New research on rare clay portrait figure by Chitqua

1. Thomas Todd by Chitqua, c.1770, clay statuette (detail) © Museum of London

1. Thomas Todd by Chitqua, c.1770, clay statuette (detail) © Museum of London

Paper by Pat Hardy, Curator of Paintings, Prints and Drawings, Museum of London.

January 2013.

This rare and engaging figure of Thomas Todd (Fig. 1) a London merchant,  is one of the few works to have survived intact which can be attributed to the Chinese artist  Chitqua or Tan-Che-Qua (c.1730- c.1796). It was recently acquired by the Museum of London. Chitqua was the only Chinese artist to have been recorded as working in Britain and producing these unusual clay figures in the eighteenth century and there are no records of British born artists producing clay portraits in this manner.

Chitqua arrived in London in 1769 aboard the East Indiaman Horsendon from China, probably from Amoy in Canton, where he was well known for keeping a shop in which he made statuettes. Why he came to London is unclear but possibly he saw a new lucrative market, possibly he had a sponsor but at the moment no evidence suggests this. He remained in London working at a hatter’s shop in Norfolk Street until his return to China in 1772. He was described by antiquary Richard Gough as aged about forty when he came to London so his   date of birth can therefore be estimated as c.1730.

2. The Academicians of the Royal Academy by Richard Earlom, after Johan Joseph Zoffany, mezzotint, published 1773 © National Portrait Gallery, London. In this detail, Chitqua can be seen in the centre background

2. The Academicians of the Royal Academy by Richard Earlom, after Johan Joseph Zoffany, mezzotint, published 1773 © National Portrait Gallery, London. In this detail, Chitqua can be seen in the centre background.

Chitqua himself was painted or drawn at least three times and his most celebrated portrait was by Johann Zoffany which appears in The Academicians of the Royal Academy (1771-2) and reproduced as an engraving (Fig. 2). He is more clearly depicted in an oil painting attributed to John Mortimer Hamilton, exhibited at the Society of Artists 1771 (Fig. 3) as well as a chalk drawing in the Ashmolean by Charles Grignion the Younger.

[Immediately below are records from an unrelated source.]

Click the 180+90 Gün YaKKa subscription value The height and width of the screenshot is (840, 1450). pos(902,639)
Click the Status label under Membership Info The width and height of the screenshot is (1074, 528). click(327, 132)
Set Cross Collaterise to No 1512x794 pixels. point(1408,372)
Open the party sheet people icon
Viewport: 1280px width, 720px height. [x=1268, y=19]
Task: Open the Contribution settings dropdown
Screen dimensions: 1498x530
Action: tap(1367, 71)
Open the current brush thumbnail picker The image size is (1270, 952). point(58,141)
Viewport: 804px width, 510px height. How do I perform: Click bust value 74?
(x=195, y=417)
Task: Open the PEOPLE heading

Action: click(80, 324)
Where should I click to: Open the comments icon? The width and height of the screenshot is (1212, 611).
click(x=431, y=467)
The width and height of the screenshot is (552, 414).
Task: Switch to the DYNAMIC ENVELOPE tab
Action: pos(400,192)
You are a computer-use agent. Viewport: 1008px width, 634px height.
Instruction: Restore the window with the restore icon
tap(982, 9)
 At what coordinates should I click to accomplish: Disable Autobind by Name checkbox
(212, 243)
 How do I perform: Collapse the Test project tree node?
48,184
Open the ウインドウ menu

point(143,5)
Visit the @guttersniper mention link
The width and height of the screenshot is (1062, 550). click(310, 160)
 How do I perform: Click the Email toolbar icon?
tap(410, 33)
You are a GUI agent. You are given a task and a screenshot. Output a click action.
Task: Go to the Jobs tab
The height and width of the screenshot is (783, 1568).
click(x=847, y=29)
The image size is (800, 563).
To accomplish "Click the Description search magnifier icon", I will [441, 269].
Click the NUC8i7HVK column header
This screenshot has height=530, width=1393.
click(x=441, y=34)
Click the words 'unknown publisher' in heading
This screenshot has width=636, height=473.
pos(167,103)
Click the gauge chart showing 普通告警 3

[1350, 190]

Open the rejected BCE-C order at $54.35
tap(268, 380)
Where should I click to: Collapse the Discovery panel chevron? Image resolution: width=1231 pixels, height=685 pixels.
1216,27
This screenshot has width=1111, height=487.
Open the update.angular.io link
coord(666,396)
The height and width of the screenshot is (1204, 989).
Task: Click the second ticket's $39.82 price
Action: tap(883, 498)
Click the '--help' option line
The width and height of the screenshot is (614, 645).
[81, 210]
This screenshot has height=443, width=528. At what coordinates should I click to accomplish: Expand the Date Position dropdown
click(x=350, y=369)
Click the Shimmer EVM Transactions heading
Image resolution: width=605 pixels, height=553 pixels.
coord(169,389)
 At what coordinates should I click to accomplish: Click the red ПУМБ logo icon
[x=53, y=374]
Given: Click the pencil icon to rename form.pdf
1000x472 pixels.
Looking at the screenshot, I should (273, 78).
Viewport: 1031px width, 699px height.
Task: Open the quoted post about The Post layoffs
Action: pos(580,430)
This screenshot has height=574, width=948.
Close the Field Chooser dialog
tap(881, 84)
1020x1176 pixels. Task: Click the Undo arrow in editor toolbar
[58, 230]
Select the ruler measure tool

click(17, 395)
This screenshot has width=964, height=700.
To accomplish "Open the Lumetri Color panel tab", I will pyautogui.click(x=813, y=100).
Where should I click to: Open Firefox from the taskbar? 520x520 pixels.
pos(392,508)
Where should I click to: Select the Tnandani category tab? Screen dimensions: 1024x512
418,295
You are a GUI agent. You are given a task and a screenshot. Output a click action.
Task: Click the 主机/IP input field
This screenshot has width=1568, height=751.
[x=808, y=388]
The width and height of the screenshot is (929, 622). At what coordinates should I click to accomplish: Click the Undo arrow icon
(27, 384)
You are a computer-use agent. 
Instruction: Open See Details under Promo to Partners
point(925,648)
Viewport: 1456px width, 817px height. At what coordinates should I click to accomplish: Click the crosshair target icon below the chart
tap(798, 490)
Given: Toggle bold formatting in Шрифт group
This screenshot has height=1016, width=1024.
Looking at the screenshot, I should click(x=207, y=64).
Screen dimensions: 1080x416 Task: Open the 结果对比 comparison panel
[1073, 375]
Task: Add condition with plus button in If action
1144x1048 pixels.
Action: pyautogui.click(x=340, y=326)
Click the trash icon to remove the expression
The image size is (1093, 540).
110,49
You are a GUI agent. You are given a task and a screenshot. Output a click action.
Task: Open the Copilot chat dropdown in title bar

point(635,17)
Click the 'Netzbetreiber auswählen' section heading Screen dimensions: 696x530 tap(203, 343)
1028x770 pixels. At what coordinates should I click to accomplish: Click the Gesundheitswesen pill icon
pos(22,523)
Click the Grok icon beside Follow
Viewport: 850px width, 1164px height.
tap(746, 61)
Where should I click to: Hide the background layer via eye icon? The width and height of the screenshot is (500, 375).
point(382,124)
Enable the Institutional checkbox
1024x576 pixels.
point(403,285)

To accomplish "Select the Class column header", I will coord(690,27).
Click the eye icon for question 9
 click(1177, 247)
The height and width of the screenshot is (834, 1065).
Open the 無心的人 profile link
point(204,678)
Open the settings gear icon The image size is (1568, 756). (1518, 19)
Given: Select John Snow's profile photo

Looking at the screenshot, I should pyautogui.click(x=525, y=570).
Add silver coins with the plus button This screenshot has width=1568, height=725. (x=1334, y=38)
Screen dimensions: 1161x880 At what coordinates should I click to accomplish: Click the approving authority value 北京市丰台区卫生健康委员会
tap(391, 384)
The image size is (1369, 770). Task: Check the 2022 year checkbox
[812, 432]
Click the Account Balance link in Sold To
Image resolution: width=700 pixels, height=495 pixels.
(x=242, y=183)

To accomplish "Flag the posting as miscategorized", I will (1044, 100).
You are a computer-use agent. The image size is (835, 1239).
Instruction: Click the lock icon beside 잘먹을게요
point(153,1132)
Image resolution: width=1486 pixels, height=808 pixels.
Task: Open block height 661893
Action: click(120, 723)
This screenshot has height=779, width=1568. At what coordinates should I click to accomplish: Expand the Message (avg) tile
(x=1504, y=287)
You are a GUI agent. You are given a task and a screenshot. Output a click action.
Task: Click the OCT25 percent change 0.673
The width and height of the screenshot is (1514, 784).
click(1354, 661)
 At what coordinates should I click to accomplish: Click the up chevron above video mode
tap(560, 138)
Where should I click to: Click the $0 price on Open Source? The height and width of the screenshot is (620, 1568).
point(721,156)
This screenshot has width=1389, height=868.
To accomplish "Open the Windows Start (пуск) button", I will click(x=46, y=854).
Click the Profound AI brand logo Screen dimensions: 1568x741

While in London Chitqua worked as a modeller producing likenesses of sitters and was labelled a facemaker. Commentators believed he used clay he had brought from China and conservation records on the figure of Thomas Todd suggests that he certainly imported a distinctive mix of material as well as technique. He charged 10 guineas for a bust and fifteen for a whole-length with the latter averaging 40cm in height. The Todd figure is 33 cm high.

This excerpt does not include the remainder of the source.